No entanto, a foto registra dois policiais do RJ em serviço. Sim, um deles ostenta um crânio de cabra no ombro. Estão vestidos pra guerra - por ordens do governador do estado e de seu secretário de segurança. E na guerra, parceiro, ou você mata ou morre.

O resultado dessa aberração é visível: o número de vítimas de letalidade policial explodiu. Em apenas 5 dias, 6 vítimas fatais - todas assassinadas pelas forças de segurança do RJ.

O governo, no entanto, se defende: afirma estar defendendo a população de "mafiosos e narcoterroristas", que estes usam "cidadãos de bem como escudo humano" - ignorando que, entre as vítimas dos últimos dias, estão pessoas que foram atingidas no ponto de ônibus, a caminho da escola...

O discurso piora quando o secretário de segurança pede desculpas pelas "futuras mortes". Para Witzel e sua trupe, a morte de jovens negros e pobres é um "efeito colateral" da "grande guerra contra o crime".

Uma pequena digressão: a política de guerra às drogas acontece sem interrupções há décadas no Rio de Janeiro. Não há registro algum de "enfraquecimento do poder do tráfico". 

Me causa certo "espanto", no entanto, como o combate ao poder de uma organização criminosa que se ramifica internacionalmente, vende "mercadorias" que praticamente não são produzidas no país, lava dinheiro em negócios "legais" do mercado e utiliza armamentos de uso exclusivo das Forças Armadas e das polícias brasileiras (e, eventualmente, até armas de uso exclusivo de exércitos estrangeiros) é feito prioritariamente através do confronto armado em territórios periféricos - onde até as pedras do caminho sabem que se localizam os "postos de varejo".

O fato incontestável é que acirrou-se, a partir dos governos Witzel e Bolsonaro, uma retórica - e, mais do que apenas discurso, uma política oficial - que justifica ideologicamente o genocídio em curso da juventude negra das periferias cariocas.

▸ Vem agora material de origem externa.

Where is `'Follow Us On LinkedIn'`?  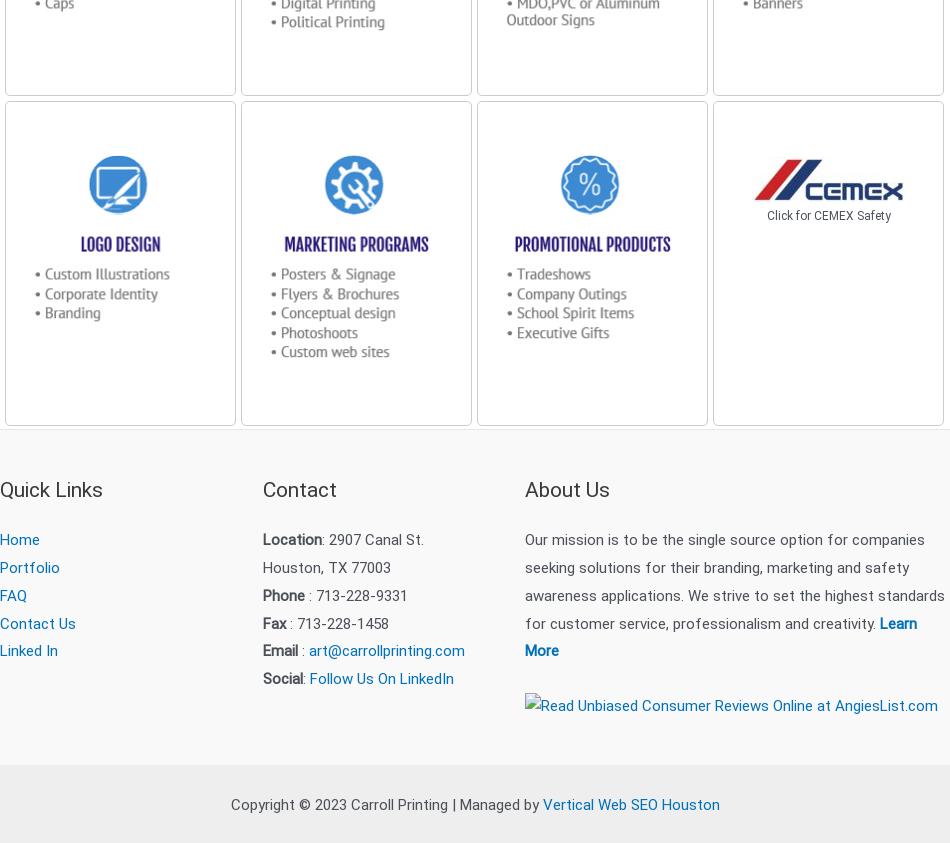 'Follow Us On LinkedIn' is located at coordinates (308, 678).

De lado a lado, aumentam as vítimas (afinal, policiais - em larga medida também negros e oriundos de famílias de baixa renda - também morrem no confronto aberto), e a "faxina étnica" (mais fascista, impossível) extermina uma geração inteira de jovens. 

Na nova lógica das cidades, o tema da segurança precisa ganhar centralidade no debate da esquerda. Precisamos transformar em agenda política e propostas concretas as elaborações que condenam a política de extermínio e, na contracorrente, defendem a vida e os direitos humanos e promovem oportunidades. Reside aí uma questão-chave para disputar a sociedade para uma concepção democrática, solidária e universalizadora de direitos.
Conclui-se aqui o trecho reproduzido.